Movie directors like to pretend like what they do is hard, but it can’t be that hard. Clearly. Since Scarlett Fucking Johansson is doing it. From /Film:

Scarlett Johansson veered into directing in 2009 with These Vagabond Shoes, a short black and white film that starred Kevin Bacon as a man in search of a hot dog. The short was intended, by Johansson, to be part of the New York, I Love You omnibus film, but ended up being cut. (Producers said the short was cut because it was in black and white, while the rest of the film was in color, and didn’t feature an “interpersonal relationship” as did the other tales.)

Now Johansson is going to direct a feature based on a Truman Capote story.

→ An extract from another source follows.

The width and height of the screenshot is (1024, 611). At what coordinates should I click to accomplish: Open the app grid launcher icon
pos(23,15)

The film will be Summer Crossing, an adaptation of the once-lost first novella by Truman Capote. Tristine Skyler, a screenwriter and playwright, is scripting. The plot goes like so: “Set in New York during the summer of 1945, this is the story of a young carefree socialite, Grady, who must make serious decisions about the romance she is dangerously pursuing and the effect it will have on everyone involved.”

When I first heard that Scarlett Johansson was directing a movie I was like, why would they let her direct a movie? But I didn’t know about her black and white short film about A MAN TRYING TO FIND A HOT DOG. I get it now. R.I.P. Steven Spielberg. Pack it up. Go to bed. You’re finished. Scarlett Johansson is here. Directing everything. HEY, MATTHEW LILLARD, YOU WANT TO DIRECT A MOVIE, TOO? YOU CAN! ANYBODY ELSE? HOW ABOUT YOU FOUR-YEAR-OLD CHILD WITH FUDGE ALL OVER HIS FINGERS? SIT IN THIS FOLD OUT CHAIR AND SCREAM A LOT. HERE’S YOUR OSCAR.

Comments (34)
  1. How is she any less qualified than McG?

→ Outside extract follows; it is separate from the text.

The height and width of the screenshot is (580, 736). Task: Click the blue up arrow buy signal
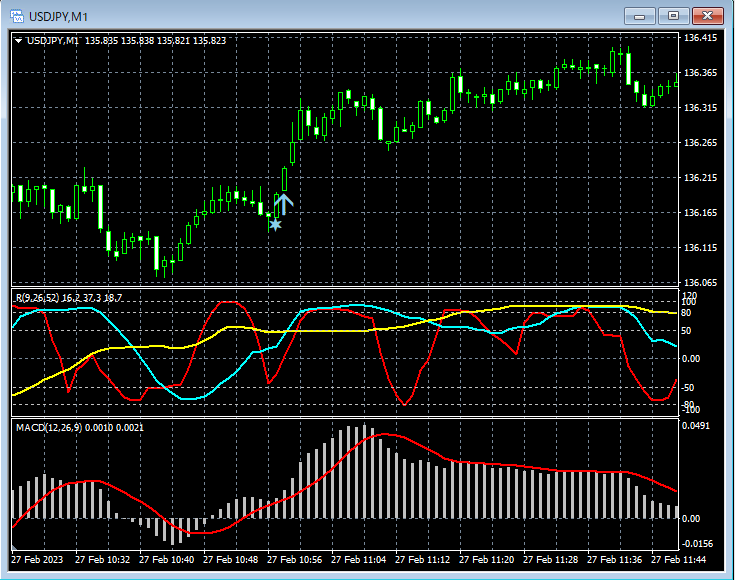pyautogui.click(x=284, y=204)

  2. Woody Allen will help her.

  3. Grady, who must make serious decisions about the romance she is dangerously pursuing and the effect it will have on everyone involved.”

    What does that even mean? Because I have a mental image of a lady chasing around her paramour with scissors or something. Or trying to show her love through netless tightrope walking.

  4. So this makes her one of what, 3 female directors now? Don’t be so threatened by Hollywood gaining a female perspective, Gabe.

  5. “So, Miss Johansson, what credentials can you show us that will convince us to let you direct our movie?”

    “Yes, of course. Please direct all of our movies”

  6. I don’t know that I’d be so dismissive. I thought the last work she did behind the camera was actually pretty good.

  7. I was really surprised to find out that The Hot Dog Locker and Punisher: Hot Dog Zone were directed by ladies! I guess i always assumed that women just wouldn’t be able to achieve a very frank depiction of violence!

  8. The stars will all be covering Tom Waits’ performances from Dracula, Down By Law, and Rumble Fish.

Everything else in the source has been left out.